> [Supplied data]
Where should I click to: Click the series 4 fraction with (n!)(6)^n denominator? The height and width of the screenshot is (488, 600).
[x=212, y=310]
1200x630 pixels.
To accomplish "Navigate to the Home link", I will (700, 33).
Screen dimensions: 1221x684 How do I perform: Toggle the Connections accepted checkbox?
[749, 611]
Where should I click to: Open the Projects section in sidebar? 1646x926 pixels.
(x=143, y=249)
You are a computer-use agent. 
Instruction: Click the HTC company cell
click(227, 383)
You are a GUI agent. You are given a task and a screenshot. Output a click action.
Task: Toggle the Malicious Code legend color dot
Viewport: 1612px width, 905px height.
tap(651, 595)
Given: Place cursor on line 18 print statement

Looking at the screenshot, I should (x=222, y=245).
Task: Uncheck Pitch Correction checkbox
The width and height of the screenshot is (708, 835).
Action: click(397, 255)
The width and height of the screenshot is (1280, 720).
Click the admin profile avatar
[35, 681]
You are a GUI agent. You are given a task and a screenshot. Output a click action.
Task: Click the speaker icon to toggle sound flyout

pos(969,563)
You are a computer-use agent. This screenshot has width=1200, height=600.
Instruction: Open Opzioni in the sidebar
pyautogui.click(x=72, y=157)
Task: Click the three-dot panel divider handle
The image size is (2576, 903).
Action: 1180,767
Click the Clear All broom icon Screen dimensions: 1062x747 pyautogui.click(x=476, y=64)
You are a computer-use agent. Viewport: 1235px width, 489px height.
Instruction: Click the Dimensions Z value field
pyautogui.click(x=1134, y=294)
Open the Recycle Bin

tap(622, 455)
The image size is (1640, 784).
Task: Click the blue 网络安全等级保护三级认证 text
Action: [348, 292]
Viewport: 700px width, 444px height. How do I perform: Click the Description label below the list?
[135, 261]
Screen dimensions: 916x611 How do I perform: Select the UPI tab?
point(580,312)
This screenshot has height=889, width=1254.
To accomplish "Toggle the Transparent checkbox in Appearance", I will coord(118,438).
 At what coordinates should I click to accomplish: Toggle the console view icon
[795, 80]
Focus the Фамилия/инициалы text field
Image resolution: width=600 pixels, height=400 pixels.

> [What you will do]
Of all the lines above, tally those with the word "agent". Write the total only.

> [Finished exercise]
5